** TO DO **
Quote every line of the listing below without changing a word, and leave the pictures out.

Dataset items
◇ ◇ ◇ ◇ ◇

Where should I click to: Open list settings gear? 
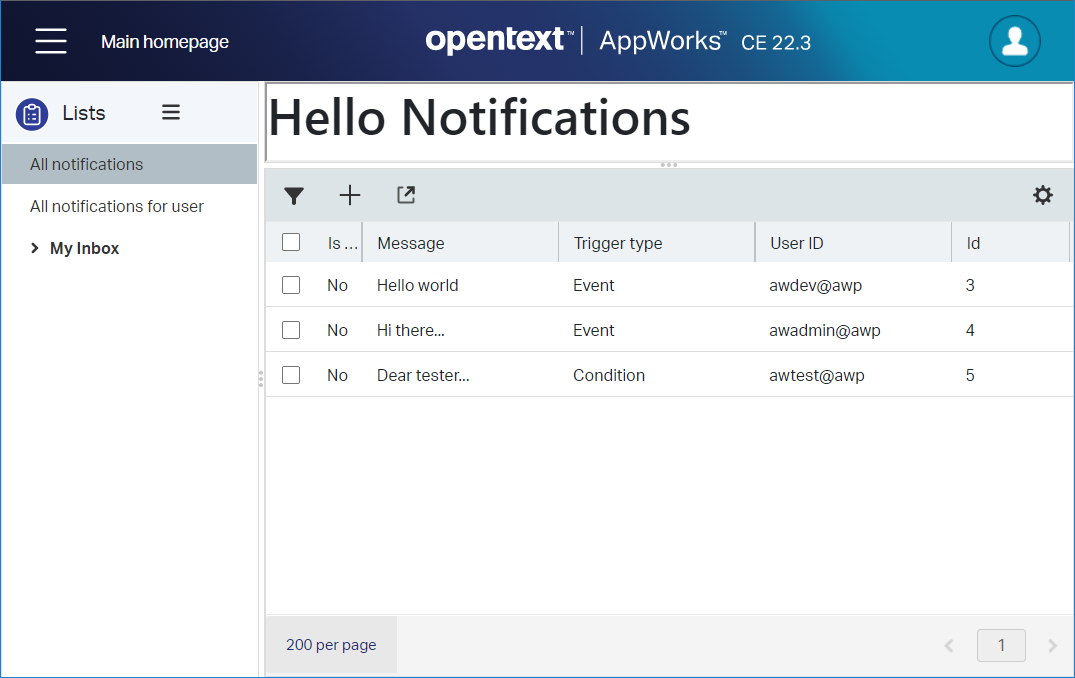1042,196
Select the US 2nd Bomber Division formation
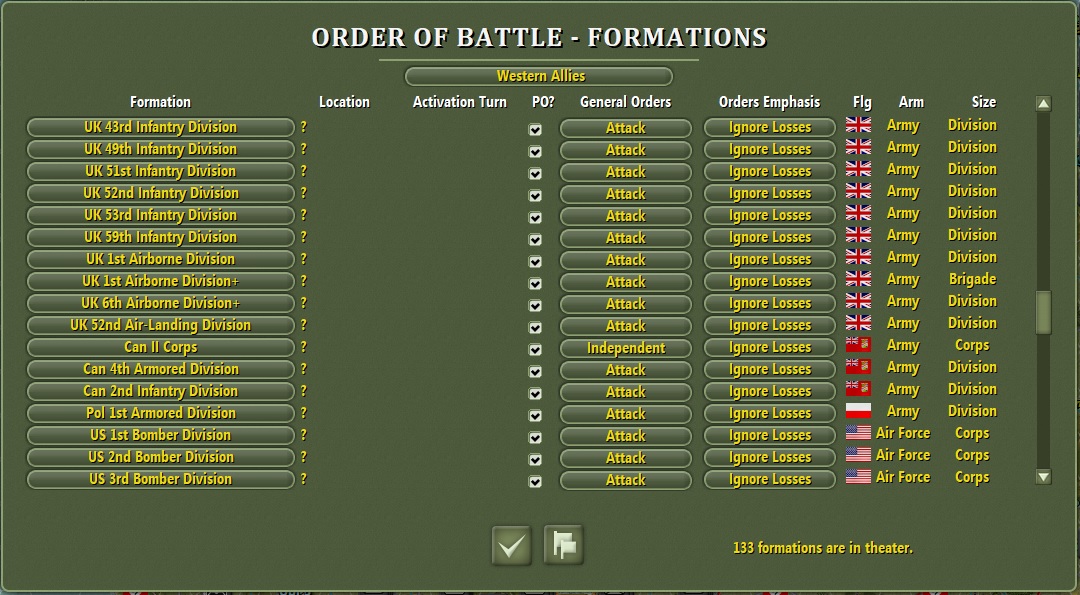Image resolution: width=1080 pixels, height=595 pixels. click(x=160, y=457)
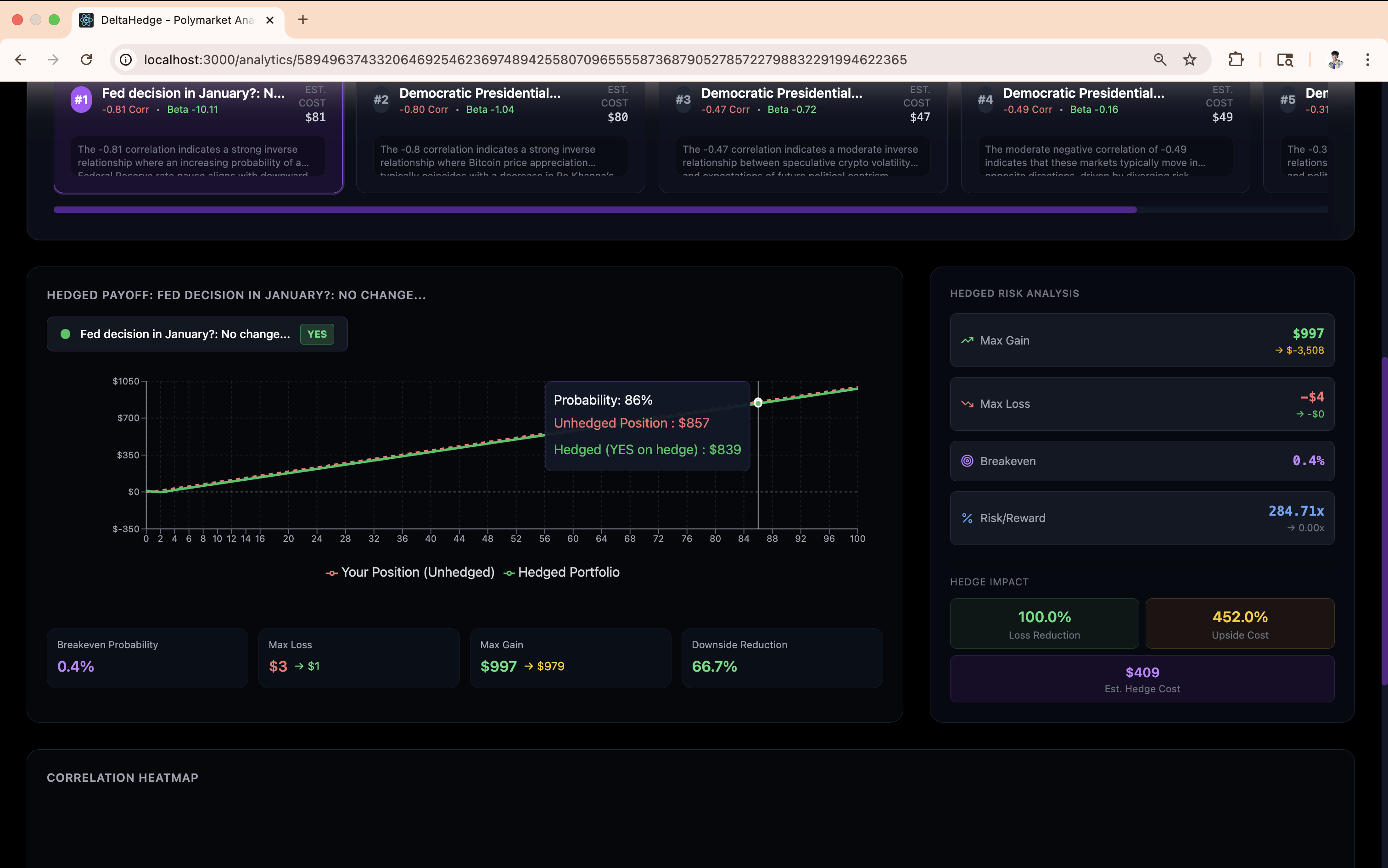Click the browser reload icon
1388x868 pixels.
tap(86, 60)
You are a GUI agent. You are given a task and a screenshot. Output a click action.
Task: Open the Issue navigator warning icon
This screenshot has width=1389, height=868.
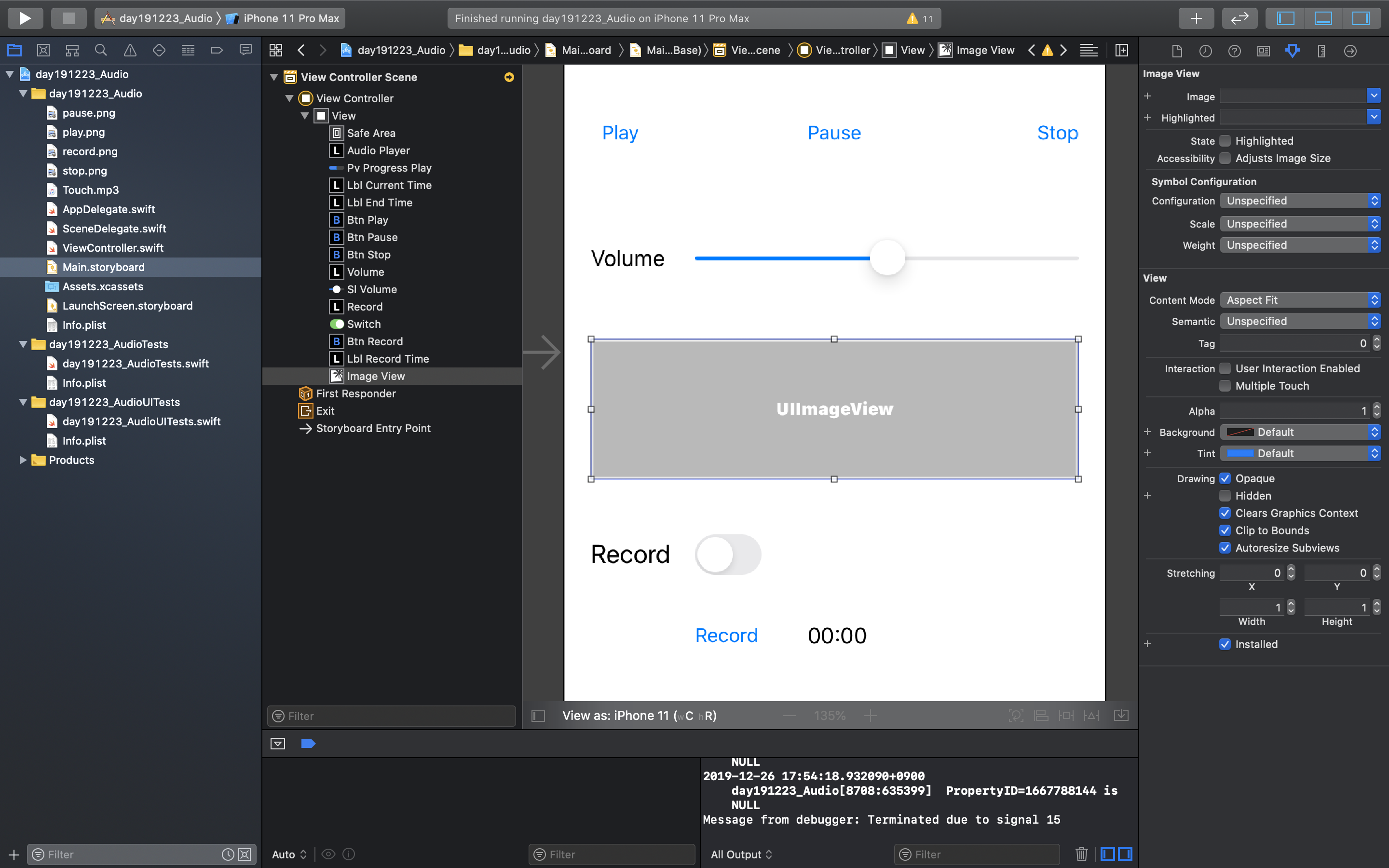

◇ ◇ ◇ ◇ ◇

** EXERCISE RESULT **
Where should I click to: Open list settings gear? 
1042,196
Select the US 2nd Bomber Division formation
Image resolution: width=1080 pixels, height=595 pixels. click(x=160, y=457)
Click the browser reload icon
1388x868 pixels.
tap(86, 60)
You are a GUI agent. You are given a task and a screenshot. Output a click action.
Task: Open the Issue navigator warning icon
This screenshot has width=1389, height=868.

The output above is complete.